TASK OBJECTIVE —
Lay out the records below, from the start through the line containing "This screenshot has height=872, width=1372.", as a two-column CSV with the columns instruction and answer: one row for each request, each text and each answer in a single quoted field with line breaks turned into spaces. Leave the pictures out.

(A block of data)
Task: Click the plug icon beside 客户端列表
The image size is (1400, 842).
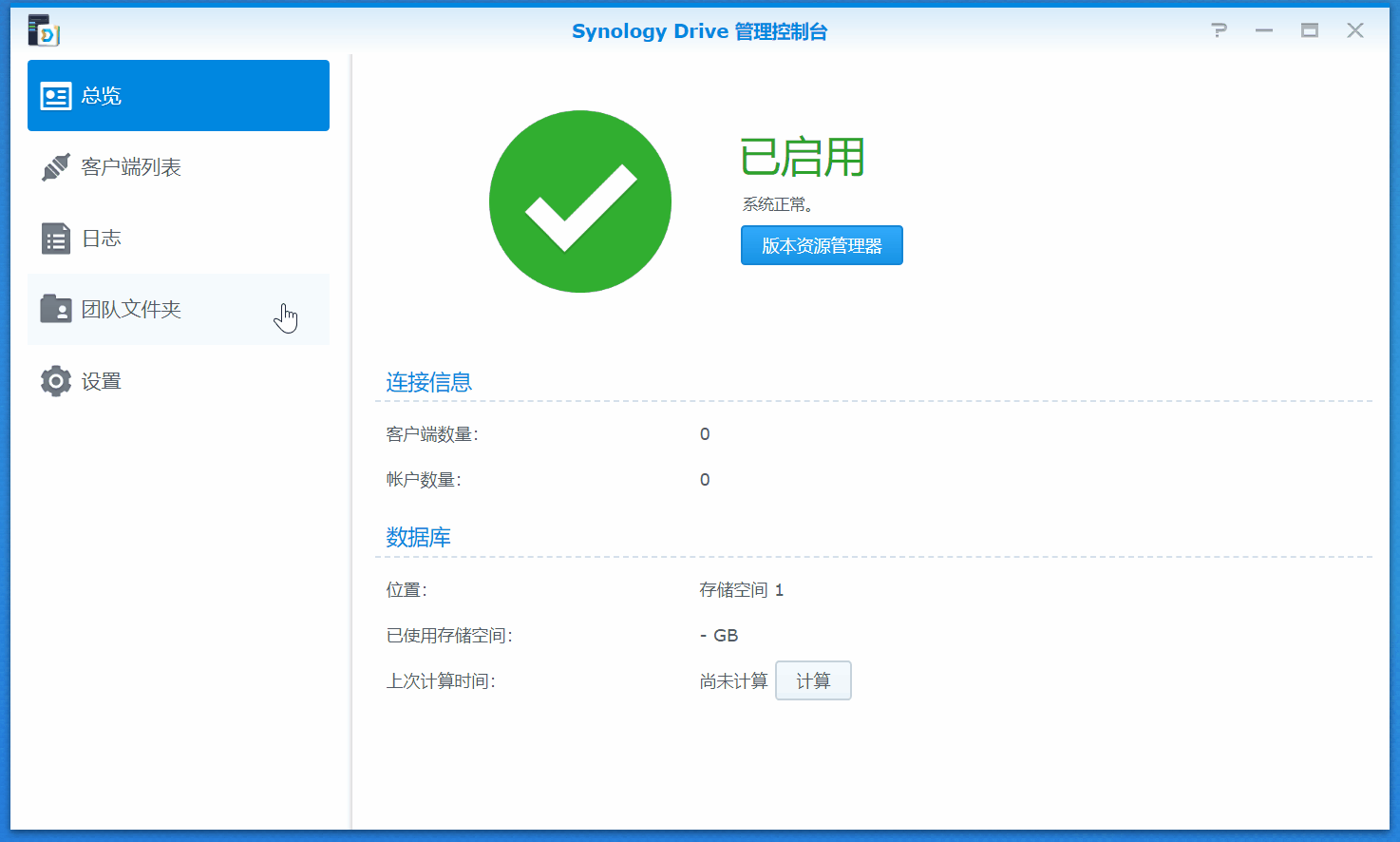Action: 55,166
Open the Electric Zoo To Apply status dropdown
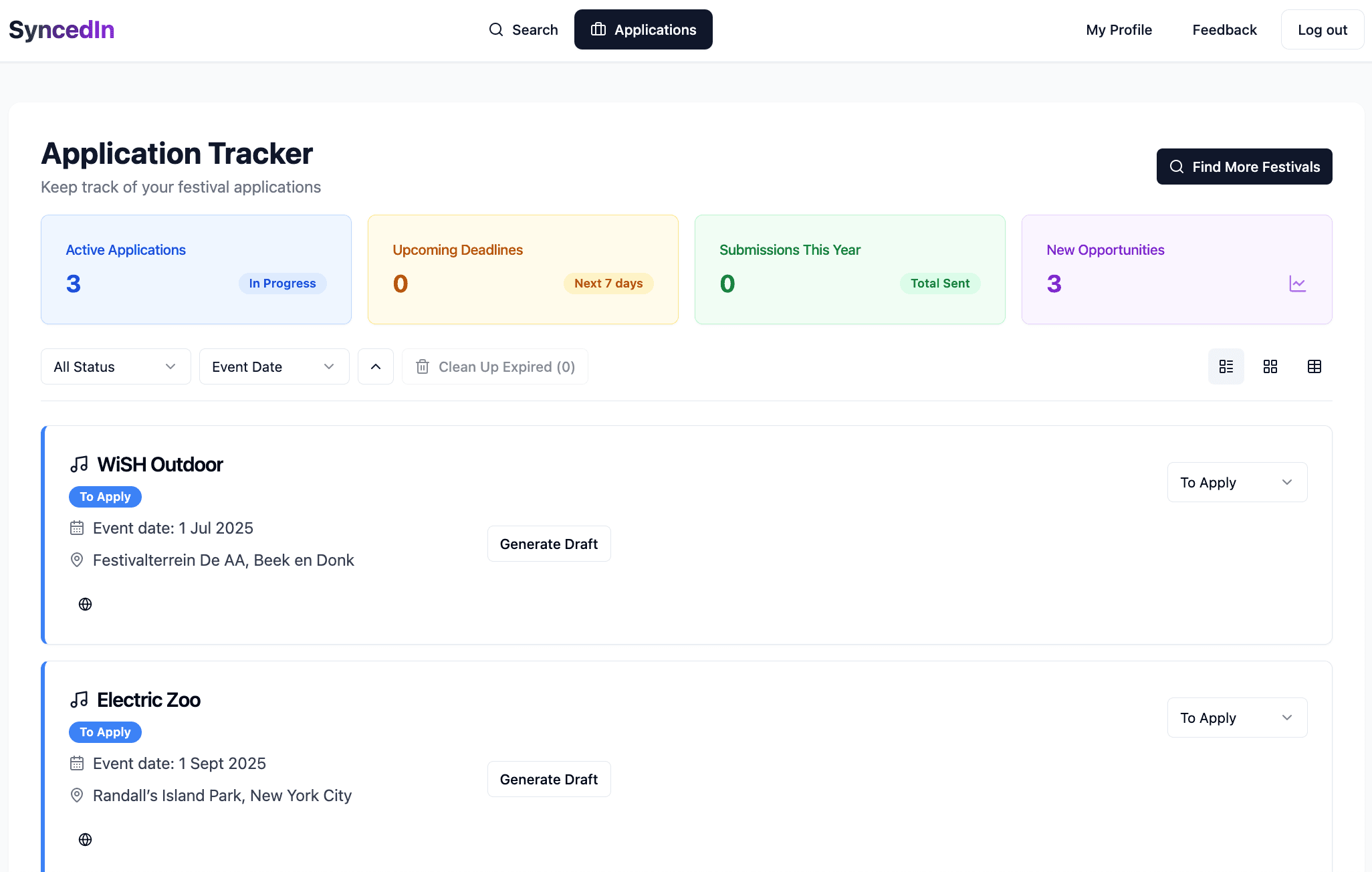This screenshot has height=872, width=1372. [1237, 718]
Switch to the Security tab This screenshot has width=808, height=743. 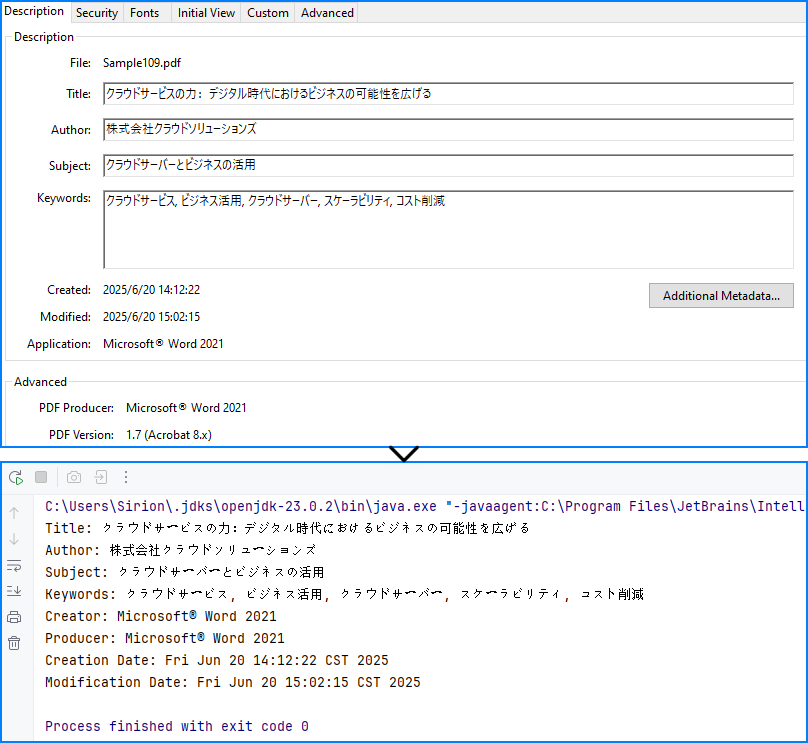click(x=96, y=12)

TASK SOLUTION —
instruction,answer
"Task: Click the plug icon beside 客户端列表 The image size is (1400, 842).","Action: 55,166"
"Open the Electric Zoo To Apply status dropdown","This screenshot has height=872, width=1372. [1237, 718]"